Swain tackles the fear that causal language in our analysis of the relationship
between God and the gospel involves an alien natural theology. False! The New
Testament uses causal language to describe this very thing (cf. Eph. 2:8-9). Moreover,
very different views emerge among theologians that use much causal language. So
causal language is “theologically underdeteriminate” (111).
Swain is very much in the stream of Turretin here. God’s will (Ps. 115:3) and
works (Ps. 19:1) please God as they do because of the eternal pleasure already possessed
by the Trinity. God’s will is ultimately indivisible, and yet because it concerns two
objects, it respects each object (God in se and God ad extra) in two different ways. He is
absolutely free with respect to his effects. The description of the Son’s will, as compared
with the Father’s, given by Turretin, deserves attention. What is emphasized by the Son
“restipulating” (117) what is promised to him? Is this to avoid the appearance of
Subordinationism?
Swain has to deal with a more serious objection from Letham. Essentially the
criticism is that covenantal arrangements between Trinitarian members leads us away
from orthodoxy. If the works of the Trinity are indivisible, then how does any
contractual arrangement between the Persons maintain the classical attributes? Here
we have distinct wills concurring.

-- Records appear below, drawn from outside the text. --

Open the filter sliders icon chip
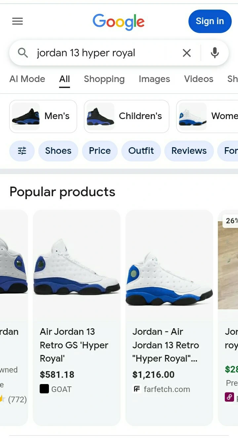This screenshot has width=238, height=438. (x=22, y=151)

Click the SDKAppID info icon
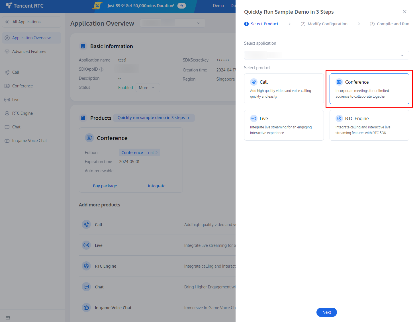101,69
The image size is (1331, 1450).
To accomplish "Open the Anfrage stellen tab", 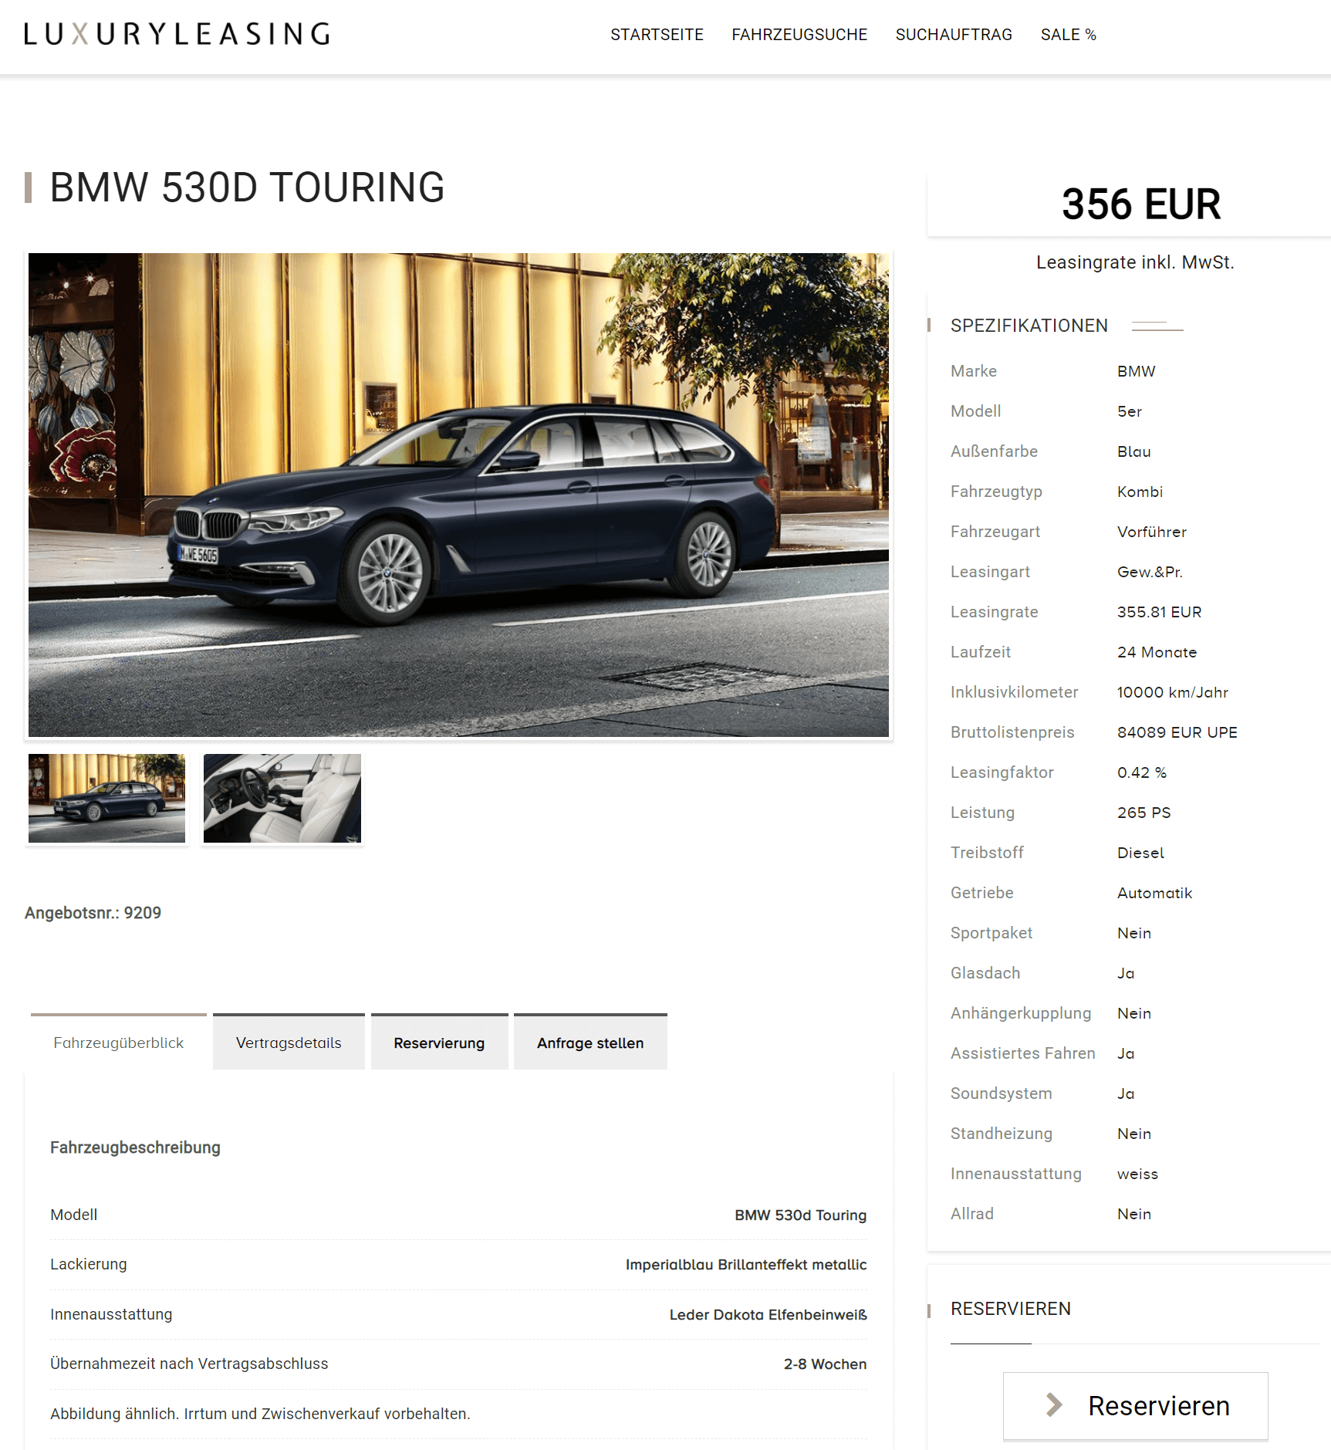I will 590,1042.
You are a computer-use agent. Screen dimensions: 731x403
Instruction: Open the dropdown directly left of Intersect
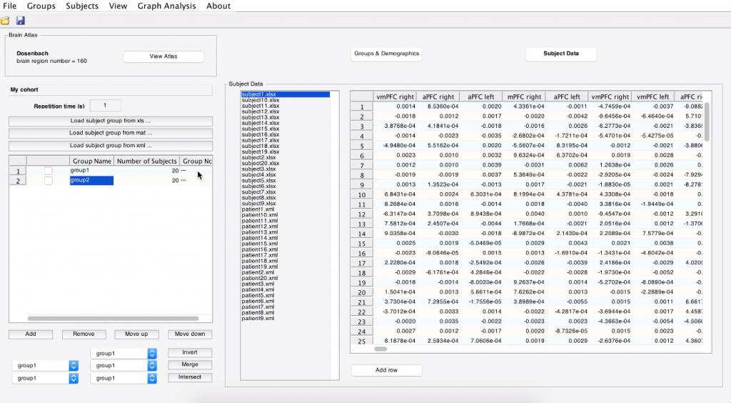click(124, 378)
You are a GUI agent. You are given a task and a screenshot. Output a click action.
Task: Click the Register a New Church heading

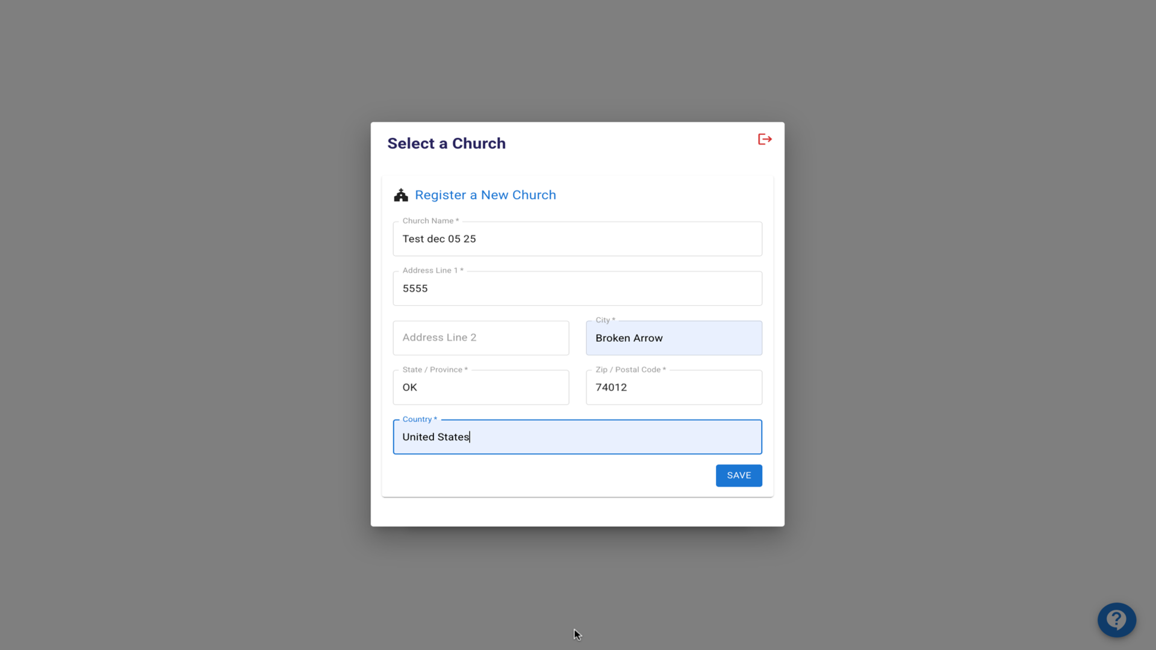tap(485, 195)
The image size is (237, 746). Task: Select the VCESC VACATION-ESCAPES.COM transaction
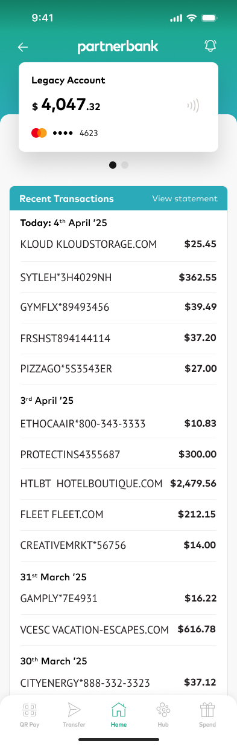(x=118, y=629)
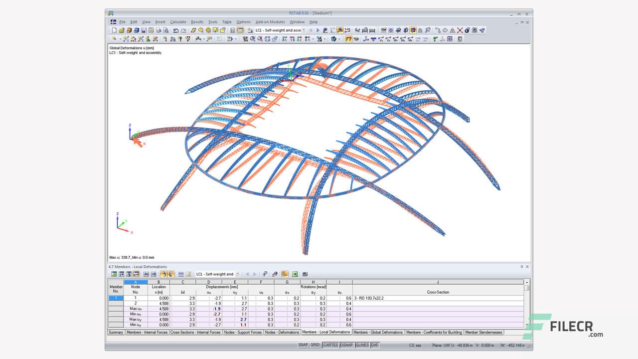Click the next load case arrow button
Screen dimensions: 638x359
click(318, 30)
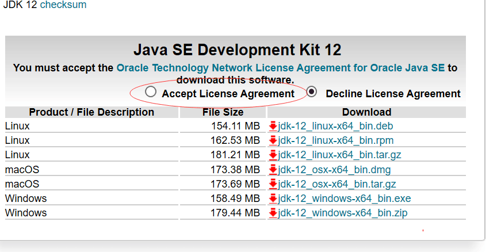This screenshot has width=497, height=252.
Task: Download jdk-12_windows-x64_bin.zip file link
Action: [343, 213]
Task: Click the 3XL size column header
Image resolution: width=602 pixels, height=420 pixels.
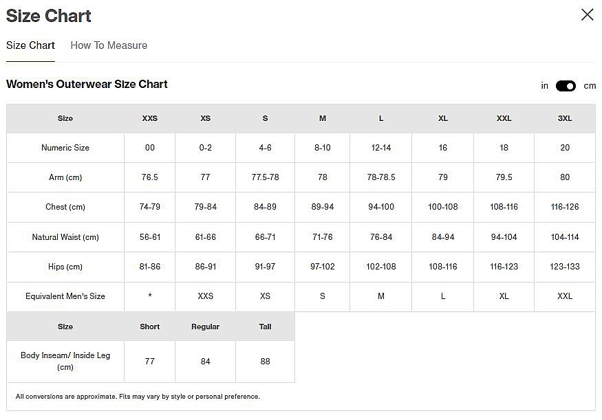Action: [564, 118]
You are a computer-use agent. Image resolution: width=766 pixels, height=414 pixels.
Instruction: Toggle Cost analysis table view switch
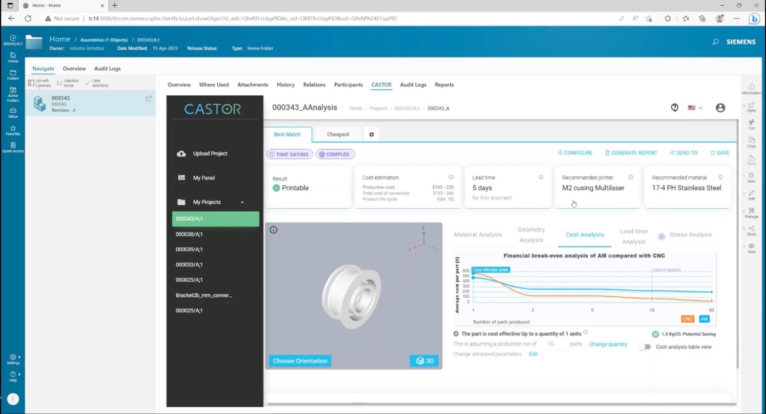point(646,347)
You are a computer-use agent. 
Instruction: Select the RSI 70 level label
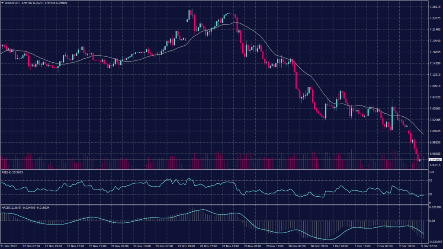[431, 180]
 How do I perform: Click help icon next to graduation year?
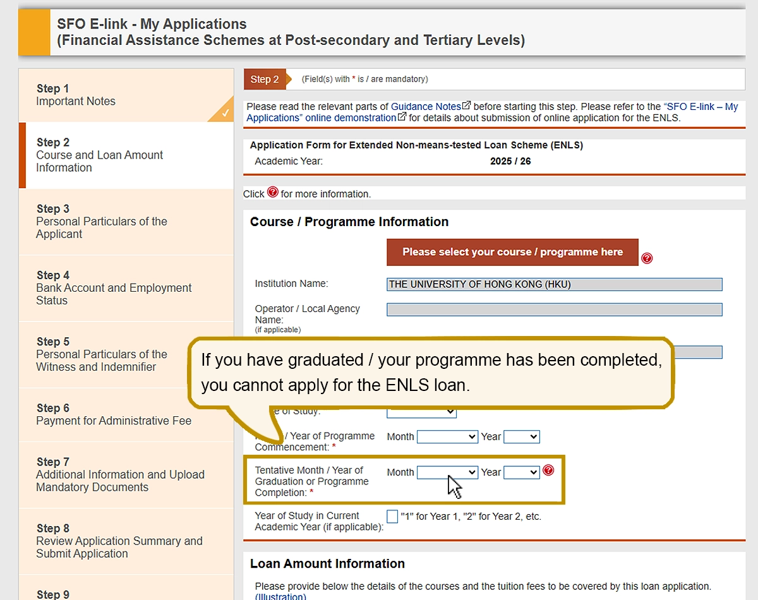[548, 470]
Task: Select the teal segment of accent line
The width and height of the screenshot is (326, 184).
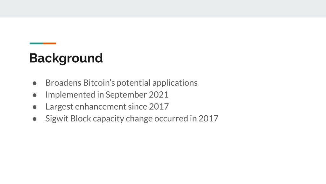Action: point(36,43)
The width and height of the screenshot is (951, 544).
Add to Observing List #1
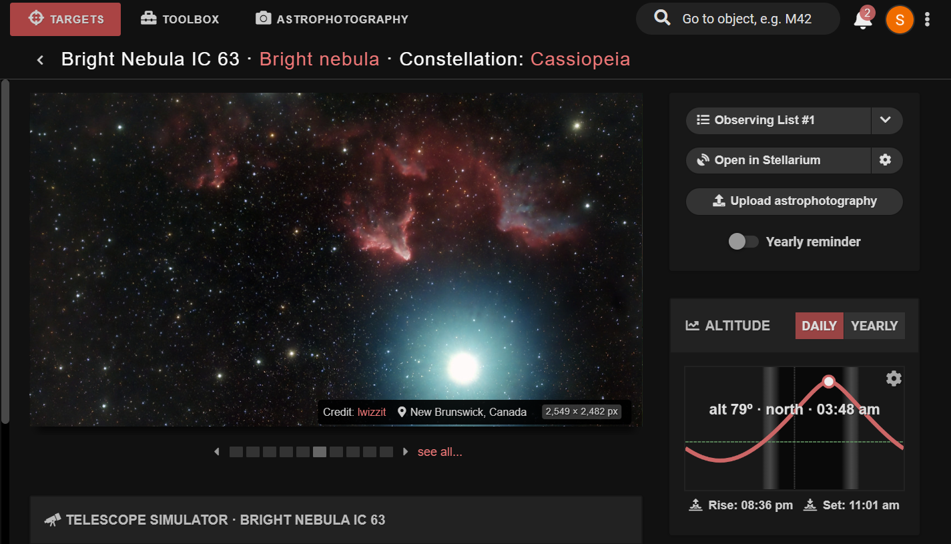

Swain draws back on statements by Owen and Brakel
that answer this definitively. First to Owen, this meeting of will is “not by a distinction
of sundry wills, but by a distinct application of the same will unto its distinct acts in the
persons of the Father and the Son” (122). Next to Brakel, “the one divine will can be
viewed from a twofold perspective” (122).
What is striking is just how aware the post-Reformation theologians were of the
various entailments of the doctrine. The potential dilemmas were explicitly anticipated.
So “the will’s unity” and “that will’s tripersonal manner of subsistence” are reconciled.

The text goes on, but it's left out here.